Probe and Skip: Self-Predictive Token Skipping for Efficient Long-Context LLM Inference
Long-context inference enhances the reasoning capability of Large Language Models (LLMs), but incurs significant computational overhead. Token-oriented methods, such as pruning and skipping, have shown great promise in reducing inference latency, yet still suffer from inherently insufficient structure optimization, outdated selection criteria, and redundancy interference, resulting in suboptimal speed-accuracy trade-off. To address these issues, we propose a novel training-free framework dubbed Self-Predictive Token Skipping (SPTS), for efficient long-context LLM inference. Specifically, motivated by probing the influence of target layers prior to skipping, we design two selective token skipping strategies for typical structures, including Partial Attention Probing (PAP) for multi-head attention and Low-rank Transformation Probing (LTP) for feed forward network.
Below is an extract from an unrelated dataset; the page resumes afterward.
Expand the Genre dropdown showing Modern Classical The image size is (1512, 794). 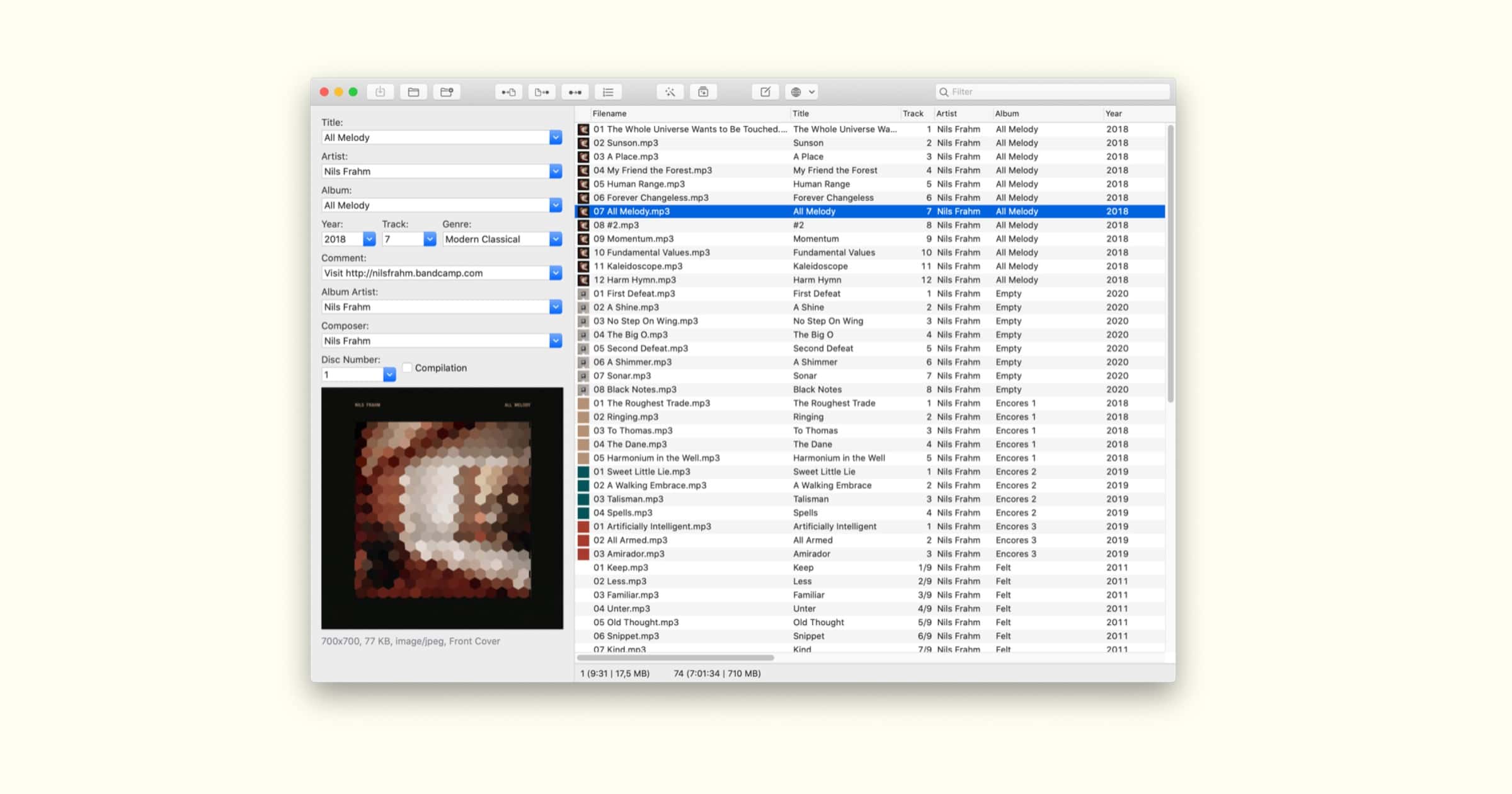point(555,239)
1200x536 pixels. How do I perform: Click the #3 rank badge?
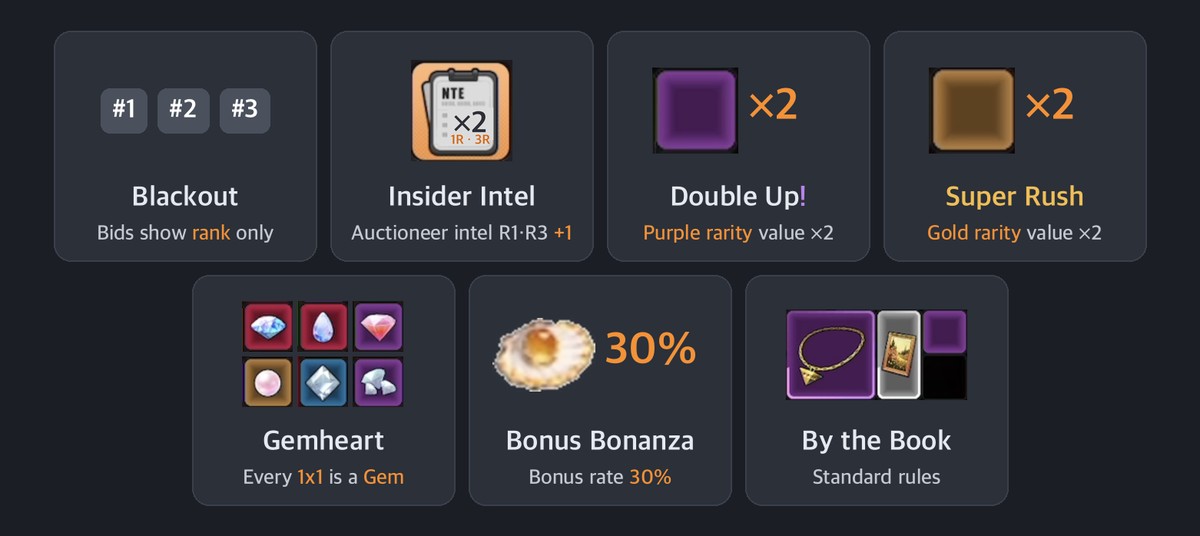[x=245, y=110]
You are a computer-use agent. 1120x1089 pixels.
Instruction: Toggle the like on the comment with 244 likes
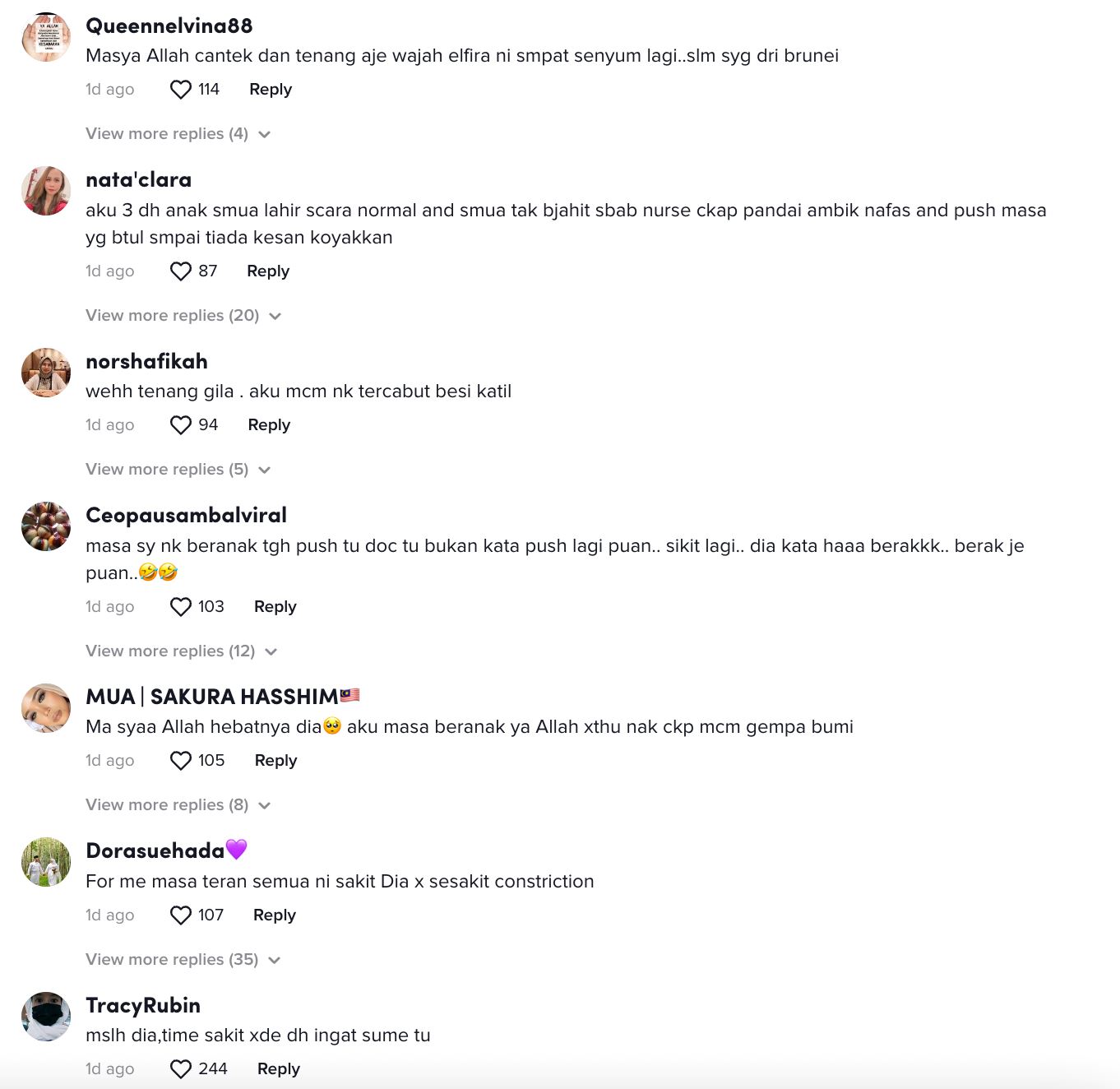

The former selects informative tokens via partial forward attention computation, while the latter constructs a low-rank proxy network to predict token transformations. In addition, a Multi-Stage Delayed Pruning (MSDP) strategy reallocates skipping budgets and progressively removes redundant tokens across layers. Extensive experiments display the effectiveness of our method, achieving up to 2.46$\times$ and 2.29$\times$ speedups for prefilling and end-to-end generation, respectively, while maintaining state-of-the-art accuracy. We will release the source code upon acceptance.
💡 Research Summary
The paper tackles the growing computational burden of long‑context inference in large language models (LLMs) by introducing a training‑free token‑skipping framework called Self‑Predictive Token Skipping (SPTS). Existing token‑pruning and token‑skipping methods suffer from three fundamental problems: insufficient structural optimization (they focus on either the multi‑head attention (MHA) or feed‑forward network (FFN) but not both, or they aggressively prune at the cost of performance), outdated selection criteria (they rely on signals from previous layers that do not reflect a token’s importance in the target layer), and redundancy interference (keeping all tokens throughout deep layers forces repeated evaluation of irrelevant tokens, degrading the signal‑to‑noise ratio).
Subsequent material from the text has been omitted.